- _ASSIGNMENT_
Output, exactly as written, the lines of the data below from the one containing "Viewport: 811px width, 656px" to the end.

(Beginning of SUPPLIED INFORMATION)

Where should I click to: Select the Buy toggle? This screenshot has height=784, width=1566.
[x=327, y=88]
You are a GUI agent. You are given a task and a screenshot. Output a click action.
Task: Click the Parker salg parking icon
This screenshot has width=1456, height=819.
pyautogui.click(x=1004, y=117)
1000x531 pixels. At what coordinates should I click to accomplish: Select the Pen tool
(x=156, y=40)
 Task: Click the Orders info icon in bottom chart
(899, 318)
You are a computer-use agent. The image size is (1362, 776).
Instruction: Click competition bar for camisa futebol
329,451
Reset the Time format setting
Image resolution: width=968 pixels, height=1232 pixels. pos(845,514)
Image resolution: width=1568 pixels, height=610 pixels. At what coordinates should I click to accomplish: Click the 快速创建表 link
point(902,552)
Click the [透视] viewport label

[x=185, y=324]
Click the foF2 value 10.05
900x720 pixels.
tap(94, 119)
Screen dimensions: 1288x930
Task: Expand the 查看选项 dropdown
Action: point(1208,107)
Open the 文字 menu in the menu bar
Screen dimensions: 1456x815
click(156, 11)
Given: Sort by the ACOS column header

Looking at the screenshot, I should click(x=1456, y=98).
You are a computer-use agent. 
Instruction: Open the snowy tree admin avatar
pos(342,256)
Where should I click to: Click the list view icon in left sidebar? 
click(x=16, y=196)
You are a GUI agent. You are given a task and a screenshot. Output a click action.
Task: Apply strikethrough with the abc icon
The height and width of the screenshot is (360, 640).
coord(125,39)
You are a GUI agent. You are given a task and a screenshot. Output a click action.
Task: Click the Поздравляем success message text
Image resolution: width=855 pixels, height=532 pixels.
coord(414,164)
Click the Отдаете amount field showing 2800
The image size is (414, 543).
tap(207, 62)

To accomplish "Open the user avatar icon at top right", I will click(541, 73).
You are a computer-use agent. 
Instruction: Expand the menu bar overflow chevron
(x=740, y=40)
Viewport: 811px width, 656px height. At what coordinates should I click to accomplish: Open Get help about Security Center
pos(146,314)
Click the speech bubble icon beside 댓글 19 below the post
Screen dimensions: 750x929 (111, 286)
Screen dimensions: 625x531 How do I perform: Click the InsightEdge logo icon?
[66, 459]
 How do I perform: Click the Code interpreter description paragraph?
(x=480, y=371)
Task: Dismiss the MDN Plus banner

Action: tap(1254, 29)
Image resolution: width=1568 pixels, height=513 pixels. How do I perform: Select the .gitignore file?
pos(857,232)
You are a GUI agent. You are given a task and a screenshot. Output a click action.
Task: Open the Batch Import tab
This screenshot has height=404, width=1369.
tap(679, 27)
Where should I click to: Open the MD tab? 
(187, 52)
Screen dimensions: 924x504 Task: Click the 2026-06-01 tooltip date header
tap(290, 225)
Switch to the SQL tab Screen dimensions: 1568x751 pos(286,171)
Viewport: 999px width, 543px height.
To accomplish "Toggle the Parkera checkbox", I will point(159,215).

(End of SUPPLIED INFORMATION)

- _SOLUTION BELOW_
Viewport: 811px width, 656px height. At what coordinates should I click to accomplish: Open Get help about Security Center
pos(146,314)
Click the speech bubble icon beside 댓글 19 below the post
Screen dimensions: 750x929 (111, 286)
Screen dimensions: 625x531 How do I perform: Click the InsightEdge logo icon?
[66, 459]
 How do I perform: Click the Code interpreter description paragraph?
(x=480, y=371)
Task: Dismiss the MDN Plus banner

Action: tap(1254, 29)
Image resolution: width=1568 pixels, height=513 pixels. How do I perform: Select the .gitignore file?
pos(857,232)
You are a GUI agent. You are given a task and a screenshot. Output a click action.
Task: Open the Batch Import tab
This screenshot has height=404, width=1369.
tap(679, 27)
Where should I click to: Open the MD tab? 
(187, 52)
Screen dimensions: 924x504 Task: Click the 2026-06-01 tooltip date header
tap(290, 225)
Switch to the SQL tab Screen dimensions: 1568x751 pos(286,171)
Viewport: 999px width, 543px height.
To accomplish "Toggle the Parkera checkbox", I will point(159,215).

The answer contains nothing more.